# Top fin water changer, 50’ model, has anyone found a tap it fits?



## fireweed (Jan 7, 2013)

I picked this up as the sink is quite far from my tank and not supposed to lift heavy stuff with a hernia...., and yet it doesn’t fit the kitchen or bathroom faucets. 

Mentioned to a friend, who said it didn’t fit their faucets either.

That’s 4 random faucets in 2 homes it doesn’t fit. 
Is it just us?

I really wanted this to work, any ideas to make this happen? Parts to buy etc?


----------



## kivyee (Oct 15, 2016)

I have the Python, so I'm not sure if it's the same but should be similar...The Python primary attachment fits a garden hose. So you need something like this to hook onto a normal faucet, by removing the aerator.

https://www.amazon.ca/Python-13A-Fa...python+aquarium+adapter&qid=1603138048&sr=8-4


----------



## `GhostDogg´ (Apr 22, 2010)

I just picked up a top fin too.
Mine fits the bathroom faucet with the aerator as kivyee said.


----------



## fireweed (Jan 7, 2013)

Thank you I do believe that will work. Thanks will try.


----------



## fireweed (Jan 7, 2013)

kivyee said:


> I have the Python, so I'm not sure if it's the same but should be similar...The Python primary attachment fits a garden hose. So you need something like this to hook onto a normal faucet, by removing the aerator.
> 
> https://www.amazon.ca/Python-13A-Fa...python+aquarium+adapter&qid=1603138048&sr=8-4


This part just arrived, maybe they sent me the wrong part but my water changer came with this exact adapter within the box, afraid it doesn't fit my sinks.


----------



## fireweed (Jan 7, 2013)

Maybe I need a new sink


----------



## TomC (Apr 21, 2010)

Do your faucets have that little piece on the end that can be unscrewed? If so, you can find an adapter, probably at Home Depot or Canadian Tire. (Edit: Sorry, I just noticed you already have the part.) Take a look at this thread. It may have something useful. I highly recommend the quick snap connectors.
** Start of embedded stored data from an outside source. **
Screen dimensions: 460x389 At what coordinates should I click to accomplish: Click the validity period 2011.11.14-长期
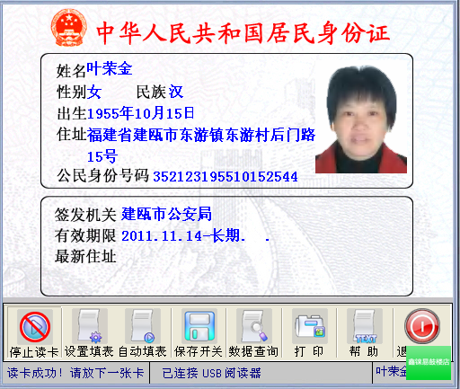[181, 235]
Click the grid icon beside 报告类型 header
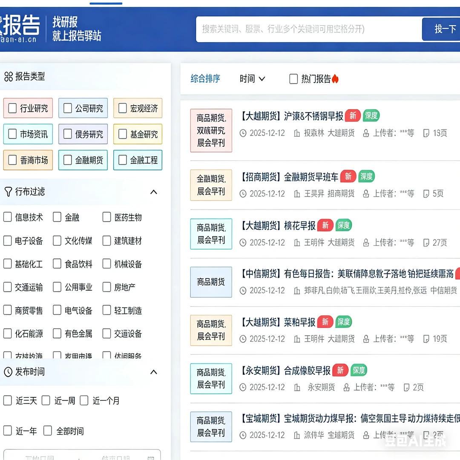Image resolution: width=460 pixels, height=460 pixels. pos(9,77)
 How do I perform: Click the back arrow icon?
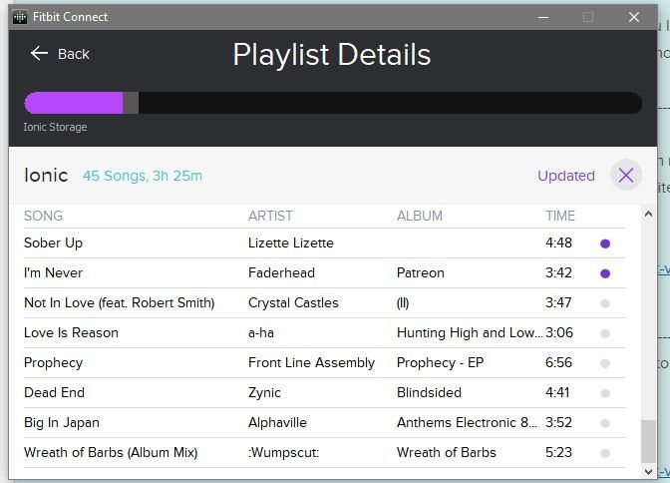39,54
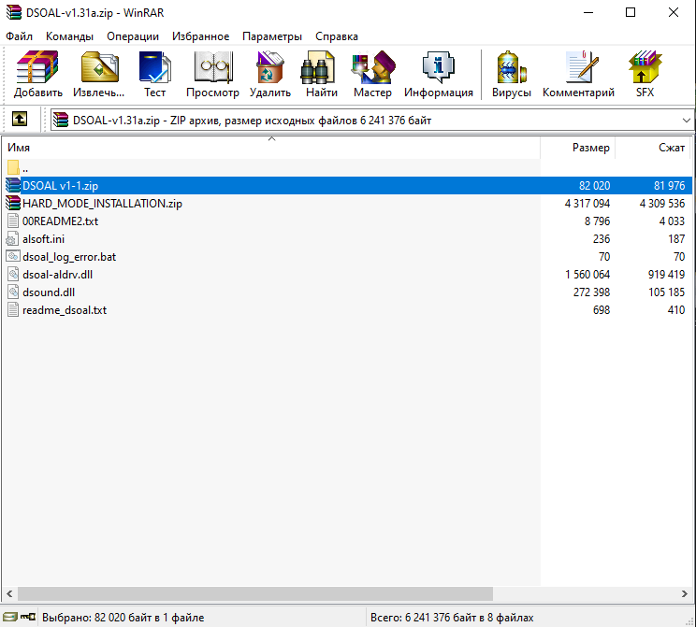Launch the Найти (Find) search tool
Viewport: 696px width, 627px height.
[x=321, y=75]
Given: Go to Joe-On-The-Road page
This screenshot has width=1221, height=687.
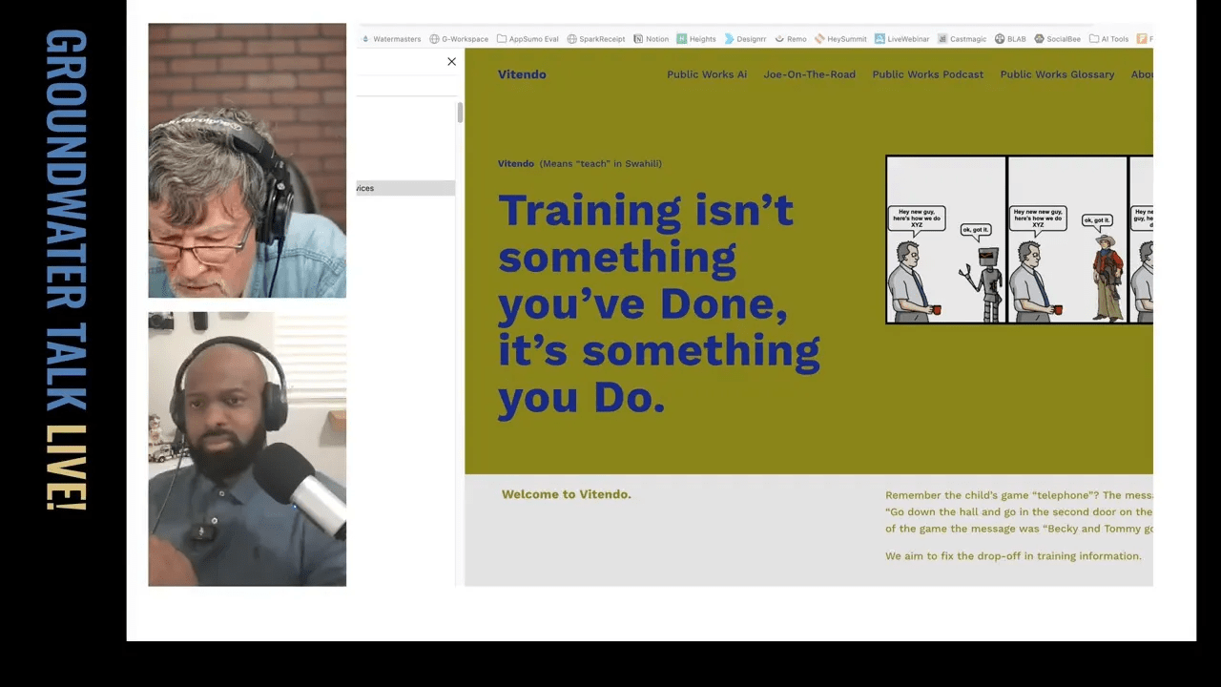Looking at the screenshot, I should [x=809, y=74].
https://www.bcaquaria.com/forum/equipment-talk-section-14/tips-tricks-using-water-python-236088/


----------



## fireweed (Jan 7, 2013)

Thank you will have a look!


----------



## `GhostDogg´ (Apr 22, 2010)

https://www.amazon.ca/Python-69HD-B...python+aquarium+adapter&qid=1608356995&sr=8-6

I ended up with this piece.
Mates up with my bathroom facet, once the siphoning starts I rig it up to drain into the tub drain, right down the drain.


----------



## TomC (Apr 21, 2010)

J&L has that piece for $7.20. If you only want to start a siphon, consider this:

https://www.jlaquatics.com/python-squeeze-start.html


----------



## `GhostDogg´ (Apr 22, 2010)

TomC said:


> J&L has that piece for $7.20. If you only want to start a siphon, consider this:
> 
> https://www.jlaquatics.com/python-squeeze-start.html


Yup.
They were backordered when I got mine.


----------



## Arthur11 (Jul 13, 2021)

Want to find a tap it fits, you should measure the distance between the bottom of your tank and the top of the bucket you use for draining the water. Make sure that the product that you buy that can go from the bottom of your tank and into your drain bucket. Even better, get a hose that is long enough that you can place the outlet into a storm drain.


----------